中学の時も今も、死は怖いけど、心境は少し変わった。
ただ漠然と怖くて目を背けていたのが、「せっかく生きるなら楽しい方がいい」と思うようになった。何か劇的な変化が自分に起こったわけではなく、たぶん、あまりにも絶対的な死を、ほんのちょっとずつ受け入れているのだと思う。
棋力は下り坂に入っていくのだろう
私は今年35歳になり、72歳で亡くなった母の、ほぼ半分だ。
人生の折り返し地点であり、時間が経てば経つほど、成長するよりは退化することの方が多くなっていく。
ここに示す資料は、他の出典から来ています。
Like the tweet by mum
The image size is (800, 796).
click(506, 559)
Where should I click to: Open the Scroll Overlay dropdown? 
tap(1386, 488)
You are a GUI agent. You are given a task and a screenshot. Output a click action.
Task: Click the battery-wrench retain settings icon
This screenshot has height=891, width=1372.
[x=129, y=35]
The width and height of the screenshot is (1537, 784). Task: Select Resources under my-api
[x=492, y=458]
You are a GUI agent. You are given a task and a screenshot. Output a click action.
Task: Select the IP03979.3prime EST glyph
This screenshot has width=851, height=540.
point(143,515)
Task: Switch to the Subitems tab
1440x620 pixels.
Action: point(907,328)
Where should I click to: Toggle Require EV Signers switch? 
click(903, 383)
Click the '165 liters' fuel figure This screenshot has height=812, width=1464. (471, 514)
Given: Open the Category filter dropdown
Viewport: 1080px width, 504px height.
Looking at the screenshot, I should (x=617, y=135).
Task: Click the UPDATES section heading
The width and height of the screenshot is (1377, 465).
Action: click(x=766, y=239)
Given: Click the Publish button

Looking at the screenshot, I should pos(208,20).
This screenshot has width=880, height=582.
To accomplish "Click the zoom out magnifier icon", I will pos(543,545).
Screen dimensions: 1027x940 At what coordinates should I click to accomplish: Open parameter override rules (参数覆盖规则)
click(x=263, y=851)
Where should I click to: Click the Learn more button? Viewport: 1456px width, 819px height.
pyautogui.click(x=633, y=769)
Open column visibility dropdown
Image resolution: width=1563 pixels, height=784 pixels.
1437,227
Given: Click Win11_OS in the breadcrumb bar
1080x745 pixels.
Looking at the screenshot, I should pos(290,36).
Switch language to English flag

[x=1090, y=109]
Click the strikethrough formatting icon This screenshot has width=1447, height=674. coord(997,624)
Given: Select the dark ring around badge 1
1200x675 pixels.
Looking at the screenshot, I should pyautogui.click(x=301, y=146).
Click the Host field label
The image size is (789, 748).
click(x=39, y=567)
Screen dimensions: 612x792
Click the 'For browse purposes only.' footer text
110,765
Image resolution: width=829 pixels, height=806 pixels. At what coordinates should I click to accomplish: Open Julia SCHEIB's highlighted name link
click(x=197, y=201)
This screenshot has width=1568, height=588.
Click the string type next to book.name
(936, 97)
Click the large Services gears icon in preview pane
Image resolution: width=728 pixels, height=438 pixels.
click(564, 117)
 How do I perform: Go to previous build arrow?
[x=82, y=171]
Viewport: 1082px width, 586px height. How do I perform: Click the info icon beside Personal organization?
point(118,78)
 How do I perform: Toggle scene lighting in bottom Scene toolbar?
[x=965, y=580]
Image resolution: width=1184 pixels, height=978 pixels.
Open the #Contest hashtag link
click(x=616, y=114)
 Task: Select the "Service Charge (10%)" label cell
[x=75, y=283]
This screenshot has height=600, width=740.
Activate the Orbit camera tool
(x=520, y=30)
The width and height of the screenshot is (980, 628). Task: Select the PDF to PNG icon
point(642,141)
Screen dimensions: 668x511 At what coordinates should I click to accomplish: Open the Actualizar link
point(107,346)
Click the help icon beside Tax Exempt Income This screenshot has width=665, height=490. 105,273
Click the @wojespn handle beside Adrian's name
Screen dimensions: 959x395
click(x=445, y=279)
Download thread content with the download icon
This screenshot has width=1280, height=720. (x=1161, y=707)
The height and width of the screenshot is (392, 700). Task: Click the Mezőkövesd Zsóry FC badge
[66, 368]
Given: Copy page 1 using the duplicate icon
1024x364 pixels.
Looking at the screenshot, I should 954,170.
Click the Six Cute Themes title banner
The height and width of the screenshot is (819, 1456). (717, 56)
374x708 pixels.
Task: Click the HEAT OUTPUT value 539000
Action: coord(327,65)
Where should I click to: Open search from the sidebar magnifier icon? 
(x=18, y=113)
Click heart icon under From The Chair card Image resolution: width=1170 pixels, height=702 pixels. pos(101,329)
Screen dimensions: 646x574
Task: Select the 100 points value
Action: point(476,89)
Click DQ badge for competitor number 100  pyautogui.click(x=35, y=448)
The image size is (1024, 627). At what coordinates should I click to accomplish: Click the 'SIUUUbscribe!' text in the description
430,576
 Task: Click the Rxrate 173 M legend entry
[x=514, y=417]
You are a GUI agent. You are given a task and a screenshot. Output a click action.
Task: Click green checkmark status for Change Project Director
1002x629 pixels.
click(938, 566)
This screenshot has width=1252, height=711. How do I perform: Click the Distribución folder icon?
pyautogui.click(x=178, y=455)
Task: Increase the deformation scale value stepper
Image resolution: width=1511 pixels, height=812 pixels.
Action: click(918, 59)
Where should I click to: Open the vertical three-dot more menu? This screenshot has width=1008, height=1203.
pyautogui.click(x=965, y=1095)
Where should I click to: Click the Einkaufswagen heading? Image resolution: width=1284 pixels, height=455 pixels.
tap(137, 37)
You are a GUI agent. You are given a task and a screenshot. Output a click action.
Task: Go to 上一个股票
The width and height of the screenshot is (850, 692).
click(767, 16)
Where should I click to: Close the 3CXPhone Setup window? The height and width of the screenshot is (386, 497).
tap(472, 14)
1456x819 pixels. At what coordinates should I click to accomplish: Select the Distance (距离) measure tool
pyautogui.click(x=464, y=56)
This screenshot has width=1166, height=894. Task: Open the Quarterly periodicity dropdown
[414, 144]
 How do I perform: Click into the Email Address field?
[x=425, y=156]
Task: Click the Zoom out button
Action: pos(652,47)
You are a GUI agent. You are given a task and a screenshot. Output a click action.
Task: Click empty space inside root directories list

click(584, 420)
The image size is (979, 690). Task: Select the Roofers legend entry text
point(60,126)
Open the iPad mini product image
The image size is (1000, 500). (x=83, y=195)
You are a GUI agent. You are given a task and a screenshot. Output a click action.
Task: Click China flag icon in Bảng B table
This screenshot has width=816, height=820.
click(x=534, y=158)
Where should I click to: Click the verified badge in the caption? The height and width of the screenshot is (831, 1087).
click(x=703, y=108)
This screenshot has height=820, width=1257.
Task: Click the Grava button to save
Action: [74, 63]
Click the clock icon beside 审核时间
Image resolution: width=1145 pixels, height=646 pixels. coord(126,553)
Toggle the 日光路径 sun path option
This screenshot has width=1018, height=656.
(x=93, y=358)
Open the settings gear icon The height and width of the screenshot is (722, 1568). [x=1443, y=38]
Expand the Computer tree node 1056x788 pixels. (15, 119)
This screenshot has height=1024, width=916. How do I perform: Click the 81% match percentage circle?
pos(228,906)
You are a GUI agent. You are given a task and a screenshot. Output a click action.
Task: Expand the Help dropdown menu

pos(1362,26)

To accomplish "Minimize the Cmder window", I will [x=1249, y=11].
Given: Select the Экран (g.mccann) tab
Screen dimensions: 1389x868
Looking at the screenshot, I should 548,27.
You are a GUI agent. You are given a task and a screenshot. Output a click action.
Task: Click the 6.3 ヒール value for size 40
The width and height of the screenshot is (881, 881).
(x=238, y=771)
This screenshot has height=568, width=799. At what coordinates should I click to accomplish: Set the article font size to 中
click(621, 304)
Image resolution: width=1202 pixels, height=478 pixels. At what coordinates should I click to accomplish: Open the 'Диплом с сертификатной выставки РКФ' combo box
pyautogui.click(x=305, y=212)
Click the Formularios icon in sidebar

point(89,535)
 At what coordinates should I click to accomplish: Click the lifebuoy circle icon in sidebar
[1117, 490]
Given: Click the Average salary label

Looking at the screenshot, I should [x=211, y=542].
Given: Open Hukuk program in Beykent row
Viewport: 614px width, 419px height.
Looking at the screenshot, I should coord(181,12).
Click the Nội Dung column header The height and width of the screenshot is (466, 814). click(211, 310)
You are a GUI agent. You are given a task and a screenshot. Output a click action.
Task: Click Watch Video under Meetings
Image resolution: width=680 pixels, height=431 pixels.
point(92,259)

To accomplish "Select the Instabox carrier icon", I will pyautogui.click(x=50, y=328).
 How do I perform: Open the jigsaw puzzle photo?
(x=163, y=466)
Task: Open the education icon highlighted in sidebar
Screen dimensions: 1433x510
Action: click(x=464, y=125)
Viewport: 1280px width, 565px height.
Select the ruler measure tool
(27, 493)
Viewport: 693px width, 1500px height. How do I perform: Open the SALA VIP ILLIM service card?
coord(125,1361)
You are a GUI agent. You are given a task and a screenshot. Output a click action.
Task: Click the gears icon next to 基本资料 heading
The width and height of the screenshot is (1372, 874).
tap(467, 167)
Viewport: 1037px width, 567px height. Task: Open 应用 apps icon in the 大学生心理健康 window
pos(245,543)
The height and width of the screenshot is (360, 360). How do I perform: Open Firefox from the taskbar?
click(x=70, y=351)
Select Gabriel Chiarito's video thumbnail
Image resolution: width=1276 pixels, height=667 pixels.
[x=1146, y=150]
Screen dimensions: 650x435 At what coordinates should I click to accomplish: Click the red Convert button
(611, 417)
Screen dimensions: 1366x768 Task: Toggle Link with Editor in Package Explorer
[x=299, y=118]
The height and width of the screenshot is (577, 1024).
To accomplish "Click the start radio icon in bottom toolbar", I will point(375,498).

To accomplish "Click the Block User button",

将棋も、緩やかだとしても、棋力は下り坂に入っていくのだろう。勝ち負けの世界で、それを受け入れていくのは、たぶんかなり厳しい。しかしそれもおそらく、誰もが抗いながら受け入れていくのだろう。
諦めることと受け入れることは、似ているけど、気持ち的には違う。事実を受け入れた上で、死を迎えるまでどうやって生きていくかは、その人が選べる。
最後に額に手を乗せ、「お疲れ様でした」と声を掛けた
自分がこの世を去る時に、何を思うだろう。
10年、20年、その時々で思っていることは変わるだろうけど、少なくとも人生の半分くらいは将棋を指して生きているから、誰かが自分の棋譜を並べてくれたら嬉しいはずだ。並べたいと思われるような将棋を、指したい。
母はどういう人生だったのだろう。
最後に額に手を乗せ、「お疲れ様でした」と声を掛けた。
葬式が終わり、桜が咲いた。
春が来る度に桜は咲いて、散っていき、私たちはそれを美しいと感じる。
子どもと散歩していると、「こんなに切って大丈夫なの?」と思うほど短く剪定された紫陽花の枝から、きれいな緑色の新芽が上へ上へと伸びていた。